MATERIAL FOR THIS EXERCISE:
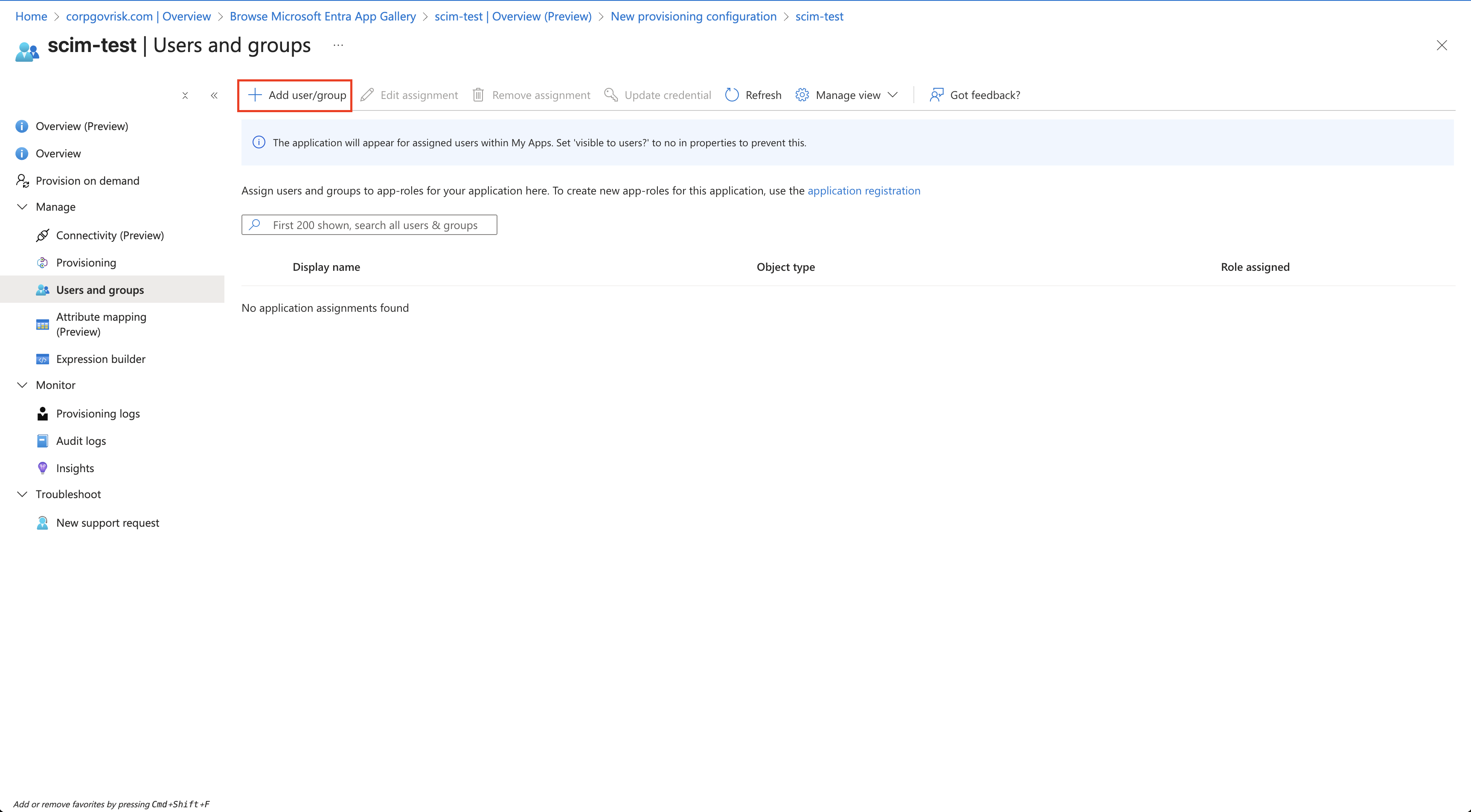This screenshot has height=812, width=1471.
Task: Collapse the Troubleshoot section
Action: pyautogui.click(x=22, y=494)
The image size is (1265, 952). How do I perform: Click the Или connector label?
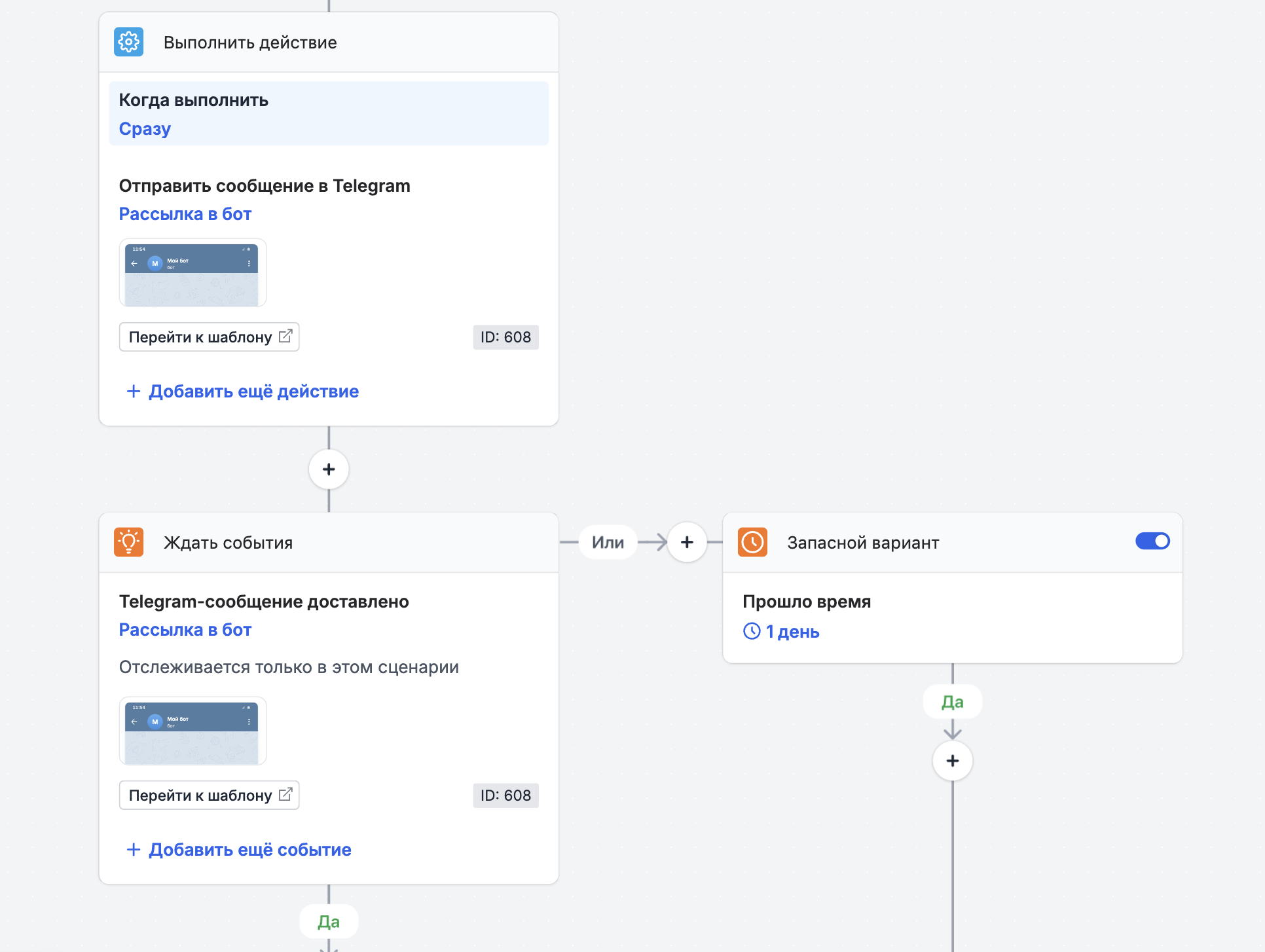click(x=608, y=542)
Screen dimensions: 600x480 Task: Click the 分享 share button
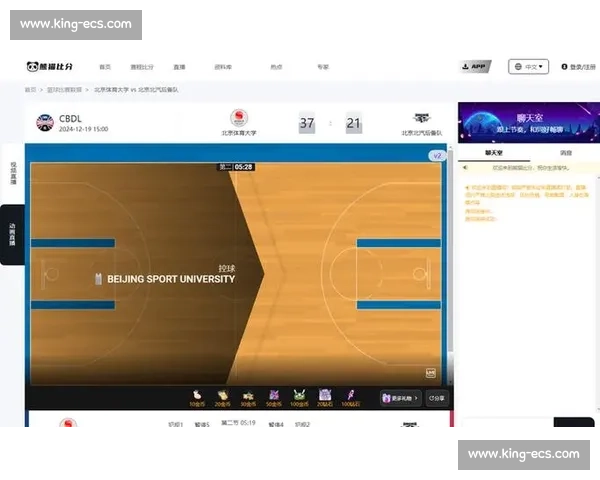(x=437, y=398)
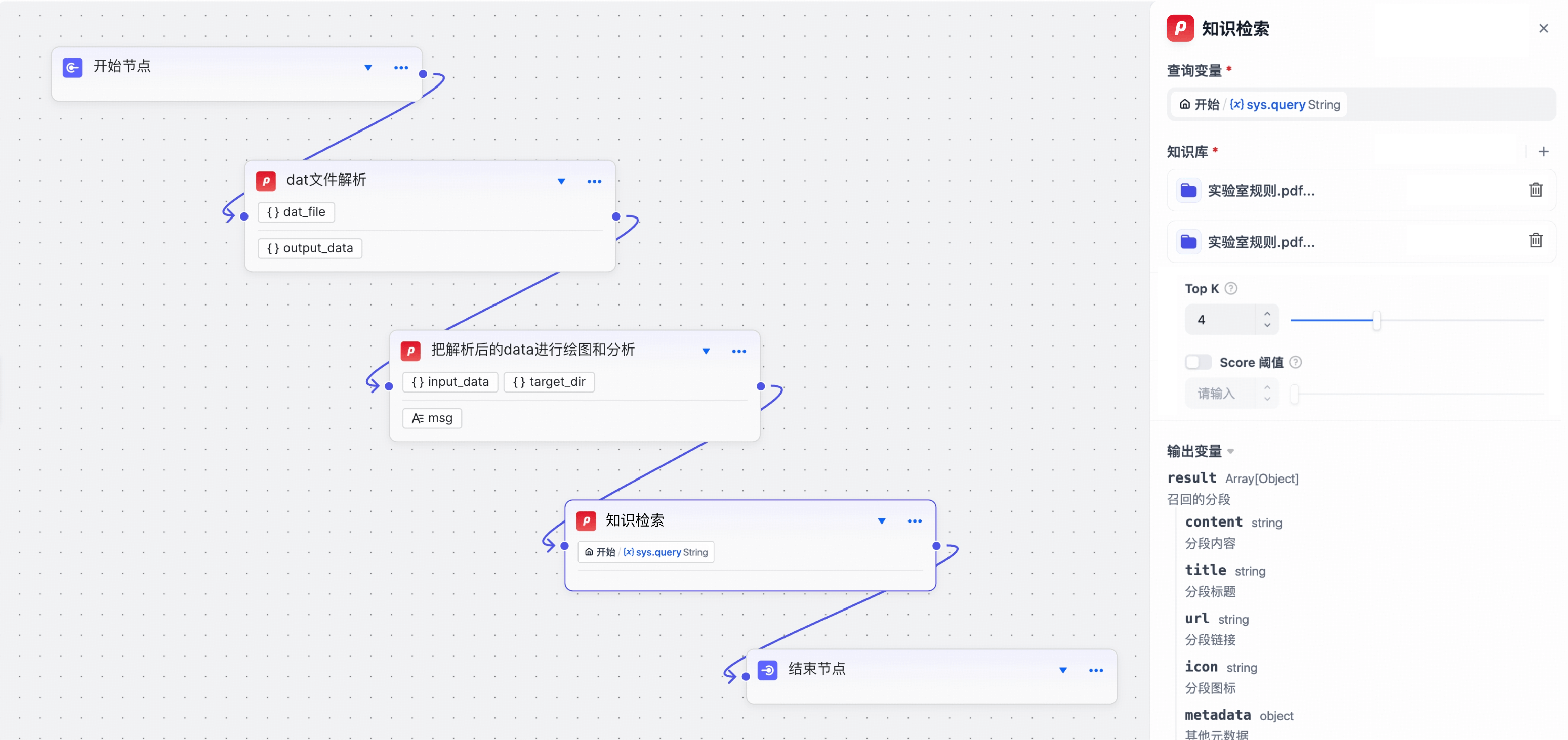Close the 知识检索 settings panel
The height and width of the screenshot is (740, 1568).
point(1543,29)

TO BE DONE:
In the part that opens with the line containing "Screen dimensions: 600x480" and closes with the end of the records, change "button" to "icon" and write that part out again with nothing else altered. Leave the pictures out.

COMPLETED TASK:
Screen dimensions: 600x480 Task: Click the 分享 share icon
(x=437, y=398)
Close the 知识检索 settings panel
The height and width of the screenshot is (740, 1568).
point(1543,29)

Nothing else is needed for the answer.